Aus dem Italienischen von Thomas Bodmer. Aus der Perspektive eines Kindes erzählt "Die Flucht" vom beschwerlichen Weg einer Familie aus einem kriegsversehrten Land nach Europa. Eine Geschichte von Verlust und Enttäuschung, von Sehnsucht und Hoffnung, wie sie aktueller nicht sein könnte. "Die Flucht" ist eigentlich eine Geschichte von vielen Fluchten. Die Idee zu diesem Buch hatte Francesca Sanna nach der Begegnung mit zwei Mädchen in einem Flüchtlingszentrum in Italien. Sie hat zahlreiche Gespräche mit Migrantinnen und Migranten geführt, die eine ähnliche Reise hinter sich haben, wie sie die Familie im Buch durchlebt. Ihre Erlebnisse hat sie in die Geschichte einfließen lassen und in packenden Illustrationen zum Ausdruck gebracht.
Rezensionsnotiz zu
Süddeutsche Zeitung, 31.03.2017
Roswitha Budeus-Budde fragt sich, ob der Familie, deren Flucht die Illustratorin Francesca Sanna in ihrem Bilderbuch erzählt, das Glück bestimmt ist.
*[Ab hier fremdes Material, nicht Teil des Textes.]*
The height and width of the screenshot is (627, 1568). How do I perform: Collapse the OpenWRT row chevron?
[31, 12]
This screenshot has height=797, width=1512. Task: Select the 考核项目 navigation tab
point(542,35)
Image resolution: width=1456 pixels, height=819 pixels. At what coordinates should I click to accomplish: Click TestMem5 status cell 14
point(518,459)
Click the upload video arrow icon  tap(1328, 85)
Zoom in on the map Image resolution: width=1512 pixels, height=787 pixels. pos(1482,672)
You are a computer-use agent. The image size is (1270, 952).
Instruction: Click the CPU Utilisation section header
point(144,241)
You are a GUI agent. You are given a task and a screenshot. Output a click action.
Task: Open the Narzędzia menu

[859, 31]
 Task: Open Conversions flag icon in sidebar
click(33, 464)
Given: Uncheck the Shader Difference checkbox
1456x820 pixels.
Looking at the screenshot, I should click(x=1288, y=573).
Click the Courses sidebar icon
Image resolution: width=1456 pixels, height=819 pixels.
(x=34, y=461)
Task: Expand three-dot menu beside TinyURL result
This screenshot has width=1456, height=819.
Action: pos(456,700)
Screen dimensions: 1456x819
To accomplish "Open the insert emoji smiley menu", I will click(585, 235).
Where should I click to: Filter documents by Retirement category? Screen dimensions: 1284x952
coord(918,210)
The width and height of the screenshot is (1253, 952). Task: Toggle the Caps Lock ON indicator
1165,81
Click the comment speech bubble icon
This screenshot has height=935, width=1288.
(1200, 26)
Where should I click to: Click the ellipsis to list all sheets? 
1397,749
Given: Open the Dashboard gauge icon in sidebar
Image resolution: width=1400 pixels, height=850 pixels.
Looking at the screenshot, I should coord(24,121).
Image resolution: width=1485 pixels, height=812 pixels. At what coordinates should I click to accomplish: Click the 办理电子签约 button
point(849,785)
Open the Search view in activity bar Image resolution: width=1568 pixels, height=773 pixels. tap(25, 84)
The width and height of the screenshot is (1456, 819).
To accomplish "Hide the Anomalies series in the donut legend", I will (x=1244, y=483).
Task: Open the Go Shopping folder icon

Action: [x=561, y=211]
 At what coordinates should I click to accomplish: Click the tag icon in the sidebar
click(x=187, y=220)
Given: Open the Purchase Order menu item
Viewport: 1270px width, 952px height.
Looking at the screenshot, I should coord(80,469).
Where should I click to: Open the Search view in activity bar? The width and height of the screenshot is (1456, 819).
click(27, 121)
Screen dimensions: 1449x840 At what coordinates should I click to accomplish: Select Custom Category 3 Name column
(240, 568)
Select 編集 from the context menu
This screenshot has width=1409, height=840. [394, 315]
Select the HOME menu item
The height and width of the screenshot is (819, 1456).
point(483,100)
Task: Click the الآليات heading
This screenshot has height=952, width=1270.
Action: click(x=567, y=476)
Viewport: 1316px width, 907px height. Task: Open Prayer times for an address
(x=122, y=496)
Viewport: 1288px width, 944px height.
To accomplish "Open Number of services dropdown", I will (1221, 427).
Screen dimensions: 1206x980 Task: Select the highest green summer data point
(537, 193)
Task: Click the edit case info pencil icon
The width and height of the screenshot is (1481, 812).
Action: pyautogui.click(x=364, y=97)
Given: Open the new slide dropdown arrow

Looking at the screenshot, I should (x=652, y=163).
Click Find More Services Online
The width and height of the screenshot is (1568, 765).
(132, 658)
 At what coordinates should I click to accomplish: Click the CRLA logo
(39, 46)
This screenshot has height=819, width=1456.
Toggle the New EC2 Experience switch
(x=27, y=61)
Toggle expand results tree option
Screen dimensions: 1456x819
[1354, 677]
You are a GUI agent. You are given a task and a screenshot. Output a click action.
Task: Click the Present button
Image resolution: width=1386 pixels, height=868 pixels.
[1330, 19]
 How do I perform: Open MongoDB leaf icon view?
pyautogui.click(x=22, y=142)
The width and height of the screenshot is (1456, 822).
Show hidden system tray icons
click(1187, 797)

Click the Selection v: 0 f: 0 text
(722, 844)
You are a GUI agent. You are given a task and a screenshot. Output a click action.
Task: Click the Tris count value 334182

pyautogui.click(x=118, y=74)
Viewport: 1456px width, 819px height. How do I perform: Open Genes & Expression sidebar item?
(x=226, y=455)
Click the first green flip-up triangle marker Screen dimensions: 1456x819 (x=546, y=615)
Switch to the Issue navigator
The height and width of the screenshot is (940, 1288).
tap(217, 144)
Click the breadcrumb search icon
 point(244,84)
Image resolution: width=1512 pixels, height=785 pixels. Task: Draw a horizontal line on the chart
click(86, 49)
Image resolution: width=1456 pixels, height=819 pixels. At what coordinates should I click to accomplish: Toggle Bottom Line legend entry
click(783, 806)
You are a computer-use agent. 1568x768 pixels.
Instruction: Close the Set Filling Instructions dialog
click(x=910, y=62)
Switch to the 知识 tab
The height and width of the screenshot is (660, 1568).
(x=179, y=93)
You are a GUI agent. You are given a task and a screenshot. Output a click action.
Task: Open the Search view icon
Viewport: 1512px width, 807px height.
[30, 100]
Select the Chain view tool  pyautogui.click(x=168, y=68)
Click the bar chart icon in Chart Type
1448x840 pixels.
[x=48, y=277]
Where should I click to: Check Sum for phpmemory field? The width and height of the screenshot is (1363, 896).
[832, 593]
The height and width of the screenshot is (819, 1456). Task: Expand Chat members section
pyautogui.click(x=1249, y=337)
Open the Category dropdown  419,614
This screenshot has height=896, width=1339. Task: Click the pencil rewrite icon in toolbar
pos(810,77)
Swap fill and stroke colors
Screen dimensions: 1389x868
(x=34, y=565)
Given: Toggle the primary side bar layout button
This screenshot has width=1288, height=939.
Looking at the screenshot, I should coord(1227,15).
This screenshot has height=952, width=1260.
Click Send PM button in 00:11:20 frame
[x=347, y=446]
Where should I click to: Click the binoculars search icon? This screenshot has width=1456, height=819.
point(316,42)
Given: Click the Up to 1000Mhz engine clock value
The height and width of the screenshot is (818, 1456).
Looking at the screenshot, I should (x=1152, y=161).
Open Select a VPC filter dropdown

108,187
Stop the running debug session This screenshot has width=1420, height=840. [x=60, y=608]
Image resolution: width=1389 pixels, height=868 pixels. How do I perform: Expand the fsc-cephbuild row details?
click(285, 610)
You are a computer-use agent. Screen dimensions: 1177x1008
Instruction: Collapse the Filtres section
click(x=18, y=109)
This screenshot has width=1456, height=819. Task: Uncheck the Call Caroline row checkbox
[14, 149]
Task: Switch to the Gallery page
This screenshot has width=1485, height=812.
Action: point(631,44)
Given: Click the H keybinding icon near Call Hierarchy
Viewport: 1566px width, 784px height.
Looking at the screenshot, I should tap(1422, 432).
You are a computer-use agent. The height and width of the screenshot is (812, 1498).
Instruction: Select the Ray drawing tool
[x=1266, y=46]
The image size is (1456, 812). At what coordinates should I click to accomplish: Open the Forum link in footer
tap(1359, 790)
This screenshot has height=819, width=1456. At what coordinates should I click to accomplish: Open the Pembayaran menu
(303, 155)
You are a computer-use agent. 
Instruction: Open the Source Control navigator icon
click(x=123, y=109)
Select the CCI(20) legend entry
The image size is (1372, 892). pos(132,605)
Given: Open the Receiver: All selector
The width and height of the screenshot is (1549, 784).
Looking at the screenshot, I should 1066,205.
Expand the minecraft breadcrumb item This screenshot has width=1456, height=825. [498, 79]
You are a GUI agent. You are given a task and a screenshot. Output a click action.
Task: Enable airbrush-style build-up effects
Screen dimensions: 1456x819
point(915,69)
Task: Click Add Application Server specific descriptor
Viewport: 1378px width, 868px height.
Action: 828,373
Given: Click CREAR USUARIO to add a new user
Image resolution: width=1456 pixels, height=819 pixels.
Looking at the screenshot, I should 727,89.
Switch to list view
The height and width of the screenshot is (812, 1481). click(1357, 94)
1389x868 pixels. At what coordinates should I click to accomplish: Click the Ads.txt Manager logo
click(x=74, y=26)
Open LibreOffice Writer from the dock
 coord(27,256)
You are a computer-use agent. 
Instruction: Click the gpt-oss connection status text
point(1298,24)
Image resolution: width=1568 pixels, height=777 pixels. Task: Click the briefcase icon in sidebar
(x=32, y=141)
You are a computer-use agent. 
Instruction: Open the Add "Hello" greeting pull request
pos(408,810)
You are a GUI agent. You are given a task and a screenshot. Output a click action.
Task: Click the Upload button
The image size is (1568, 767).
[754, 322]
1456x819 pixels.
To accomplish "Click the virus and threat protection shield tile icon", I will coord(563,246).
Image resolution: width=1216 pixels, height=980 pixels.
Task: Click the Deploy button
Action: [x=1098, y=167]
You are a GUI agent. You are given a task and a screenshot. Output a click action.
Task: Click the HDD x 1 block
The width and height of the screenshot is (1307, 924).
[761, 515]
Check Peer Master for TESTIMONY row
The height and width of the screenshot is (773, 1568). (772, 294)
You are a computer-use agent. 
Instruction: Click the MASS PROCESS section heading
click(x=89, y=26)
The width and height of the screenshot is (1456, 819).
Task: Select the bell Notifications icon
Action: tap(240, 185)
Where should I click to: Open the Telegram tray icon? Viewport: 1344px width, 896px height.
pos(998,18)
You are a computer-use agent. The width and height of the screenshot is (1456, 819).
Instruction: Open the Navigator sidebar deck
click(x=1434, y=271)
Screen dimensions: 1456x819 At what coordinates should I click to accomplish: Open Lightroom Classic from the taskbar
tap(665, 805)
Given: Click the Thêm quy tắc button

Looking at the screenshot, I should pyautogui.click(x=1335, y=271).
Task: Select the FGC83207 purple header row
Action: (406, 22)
Dass die Autorin diese Frage offen lässt, findet sie mutig. Sie versteht es als Appell, der das Beispielhafte der Geschichte über Heimatlose unterstreicht. Wie die zunächst heitere Atmosphäre im Buch in den Zeichnungen langsam eindunkelt, lässt Budeus-Budde die Angst und Verzweiflung des Kindes, von dem der Text berichtet, spüren. Die kontrastreiche Bebilderung hat für sie etwas Archaisches und erinnert sie an Volkskunst.